Todo lo expresado se origina en el año ‘93 del pasado siglo, cuando me visitara una madre dominicana casada con empresario haitiano, bajo cuidado médico dominicano; la llevó una amiga de infancia por lo atormentada que estaba por la hija encarcelada en Puerto Príncipe, junto a un activista político influyente que terminaría siendo asesinado por el gobierno de Aristide, antes de caer. Demandaba mi gestión ante el Presidente Balaguer a fin de que intercediera por su hija. Y no dejé de expresarle mi pesimismo, por las razones dolorosamente obvias de aquel momento.

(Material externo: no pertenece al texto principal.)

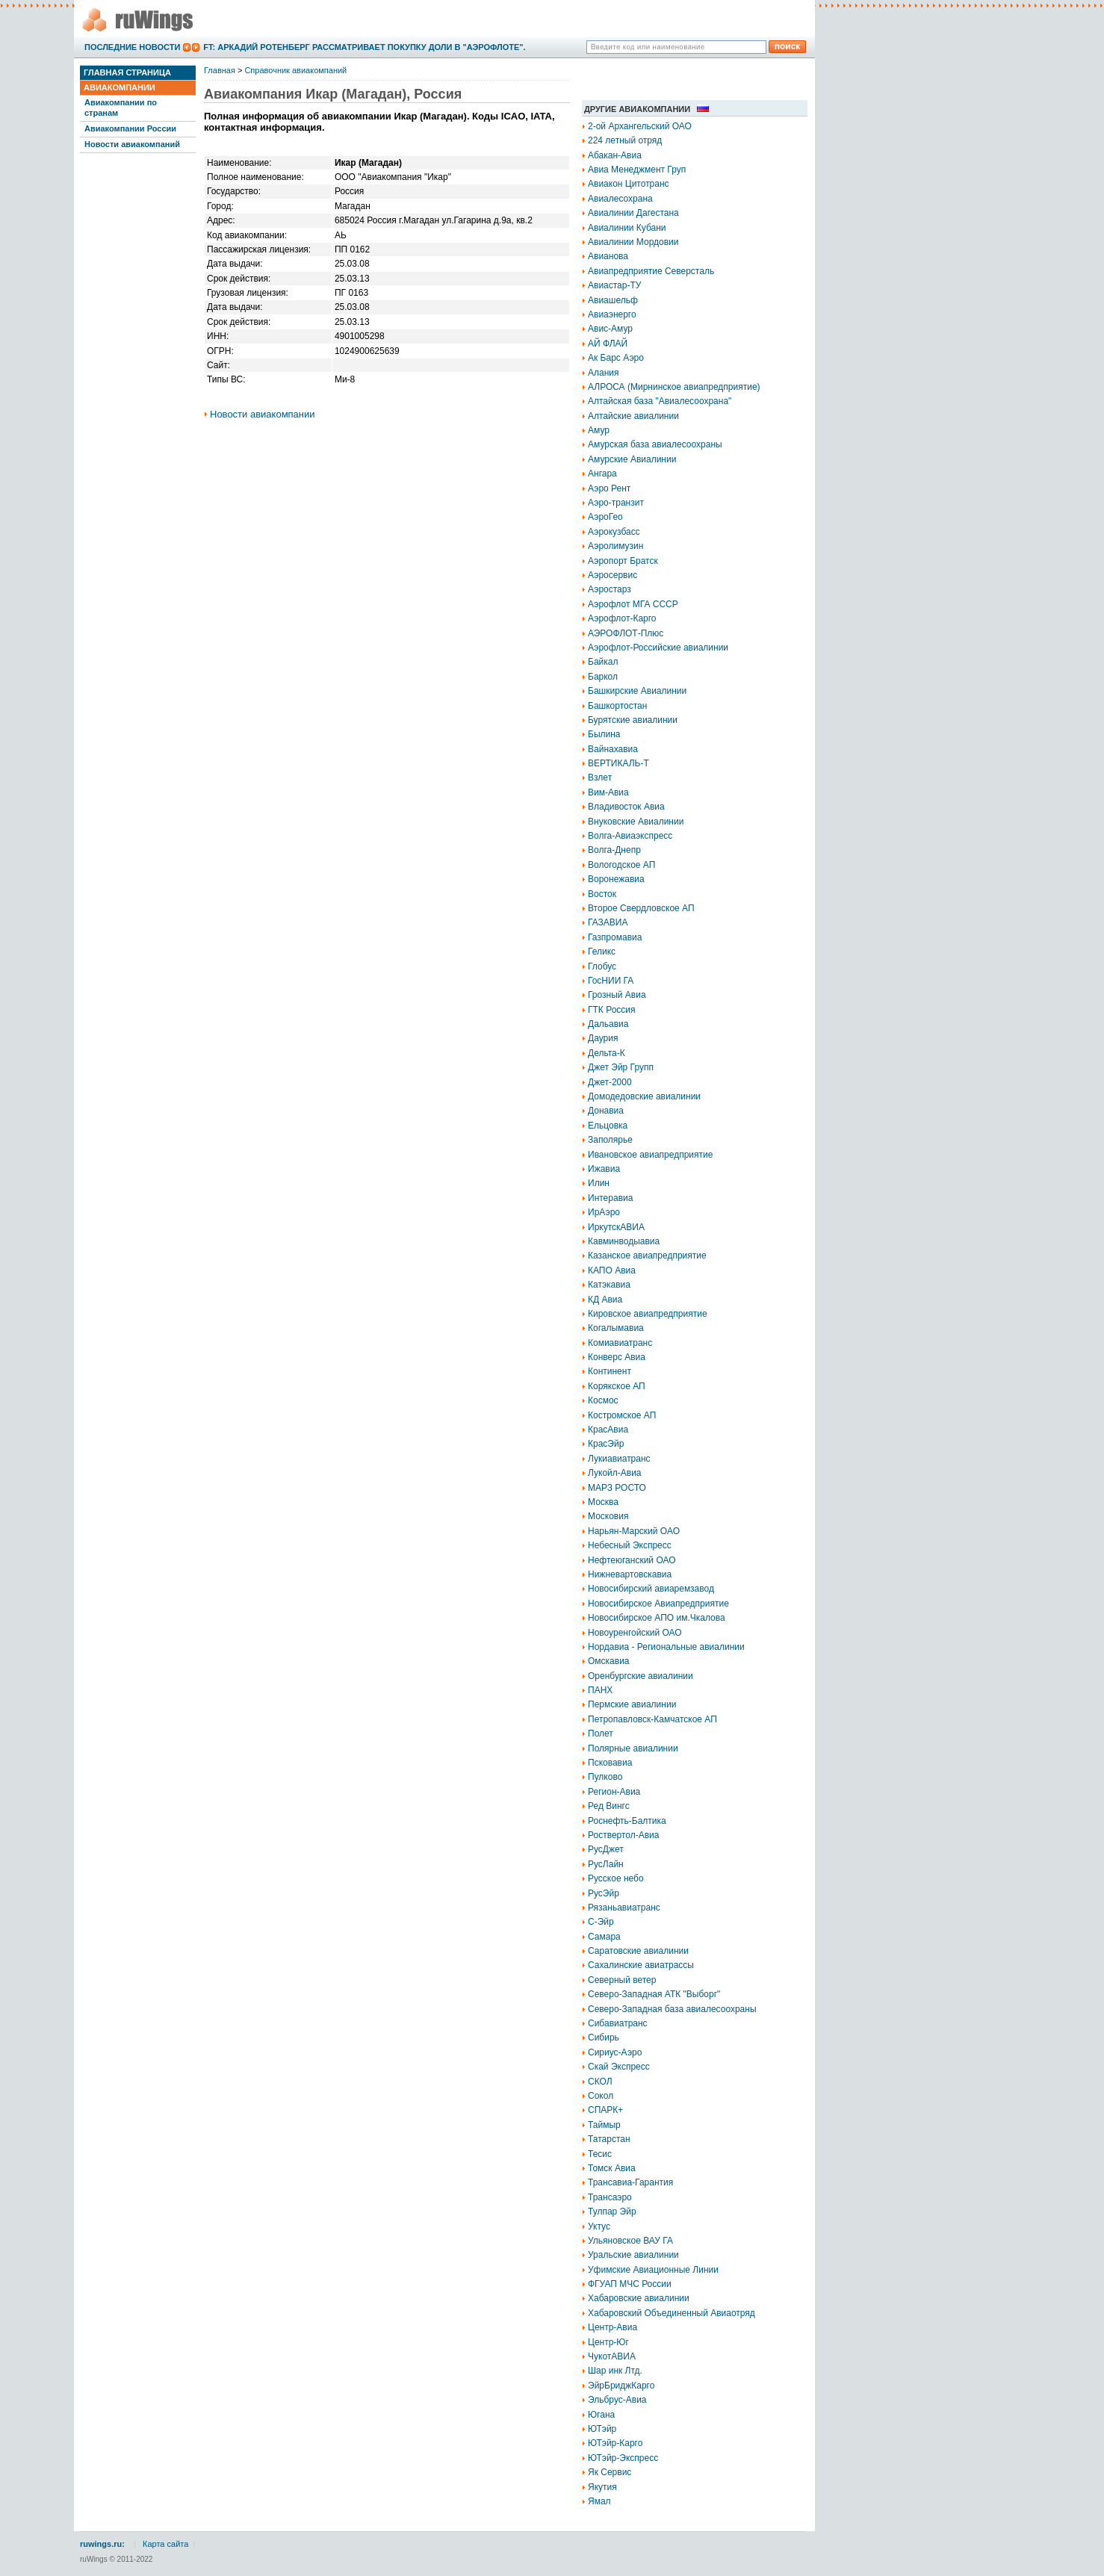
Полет (600, 1733)
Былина (604, 734)
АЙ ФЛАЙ (607, 343)
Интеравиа (610, 1198)
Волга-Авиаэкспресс (630, 836)
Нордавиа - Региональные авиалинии (666, 1647)
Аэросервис (612, 575)
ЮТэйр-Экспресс (623, 2458)
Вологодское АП (621, 865)
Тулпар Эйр (612, 2211)
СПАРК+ (605, 2110)
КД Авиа (605, 1299)
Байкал (603, 662)
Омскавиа (609, 1661)
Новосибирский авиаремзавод (651, 1588)
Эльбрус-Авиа (617, 2400)
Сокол (600, 2096)
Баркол (603, 676)
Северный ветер (622, 1980)
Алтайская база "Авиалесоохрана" (659, 401)
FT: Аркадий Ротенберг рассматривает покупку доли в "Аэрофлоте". (364, 47)
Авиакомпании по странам (120, 107)
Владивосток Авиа (626, 806)
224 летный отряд (625, 140)
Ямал (599, 2501)
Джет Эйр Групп (621, 1067)
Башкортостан (617, 706)
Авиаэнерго (612, 314)
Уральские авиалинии (633, 2255)
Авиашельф (613, 300)
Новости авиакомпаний (132, 144)
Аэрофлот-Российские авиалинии (658, 647)
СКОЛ (600, 2081)
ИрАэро (604, 1212)
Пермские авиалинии (632, 1704)
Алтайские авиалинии (633, 416)
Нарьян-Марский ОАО (634, 1531)
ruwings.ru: (102, 2543)
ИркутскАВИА (616, 1227)
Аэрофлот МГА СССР (633, 604)
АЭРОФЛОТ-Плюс (625, 633)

Al despedirse, me dijo conmovida: “Doctor, nos odian a muerte; de mis hijos varones, el mayor me dijo, antes de venir, cuando le amonestaba por el consumo de cocaína: ´A ustedes, los dominicanos, los vamos a dominar, no con Ejércitos; sino con esto´, mostrándome la droga. Le haremos un desorden de grupos populares armados y contamos con la invasión de las preñadas nuestras. Ese muchacho desde muy joven le servía al Coronel Jean- Claude Paul, el que pagaba los sueldos del ejército con dinero de la droga. Me dio miedo oírlo.”

Hoy, al recordarlo, lo que me asombra más es lo certero del vaticinio. Por ello, las últimas palabras de esta reminiscencia sirven para mostrar la seriedad de mis preocupaciones acerca de la fragilidad de nuestra paz.